══ THE RECORDS ══

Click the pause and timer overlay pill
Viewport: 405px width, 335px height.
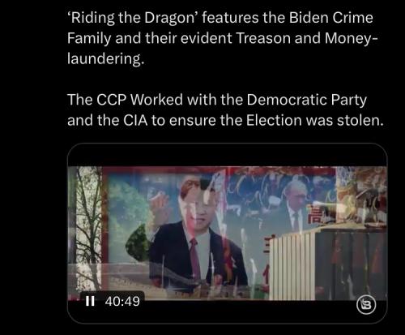pyautogui.click(x=113, y=301)
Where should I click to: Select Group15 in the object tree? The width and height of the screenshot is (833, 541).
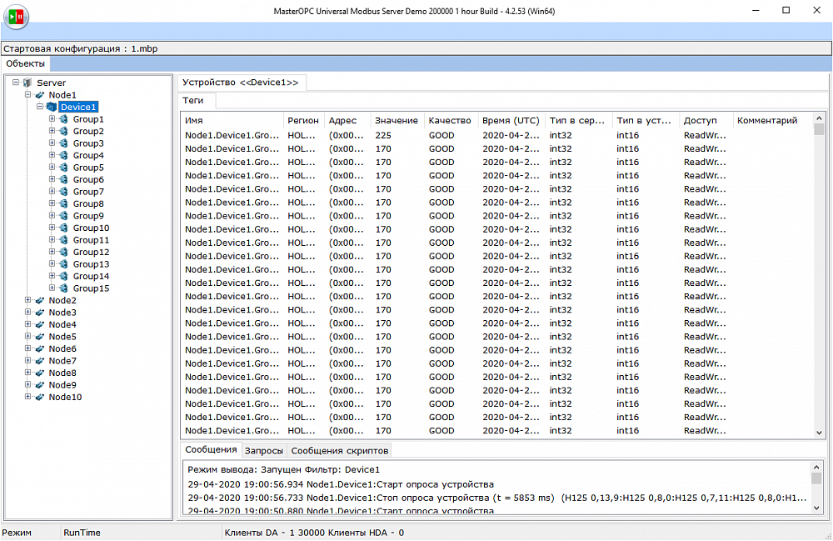pos(91,288)
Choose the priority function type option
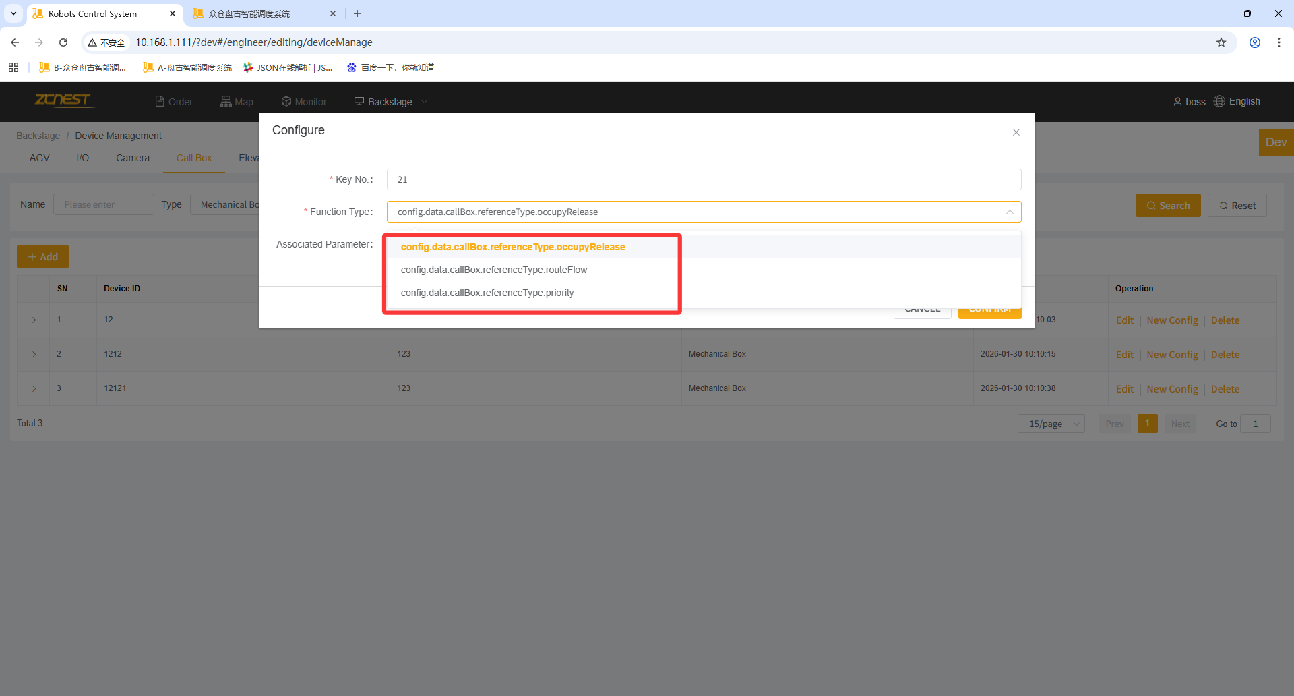 [487, 293]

═══

= INSTRUCTIONS TO FOLLOW =
Without the pictures, return the entries exactly as they appear.

= EXERCISE OUTPUT =
Click the pause and timer overlay pill
Viewport: 405px width, 335px height.
pyautogui.click(x=113, y=301)
Where should I click to: Select Group15 in the object tree? The width and height of the screenshot is (833, 541).
pos(91,288)
Choose the priority function type option
 [487, 293]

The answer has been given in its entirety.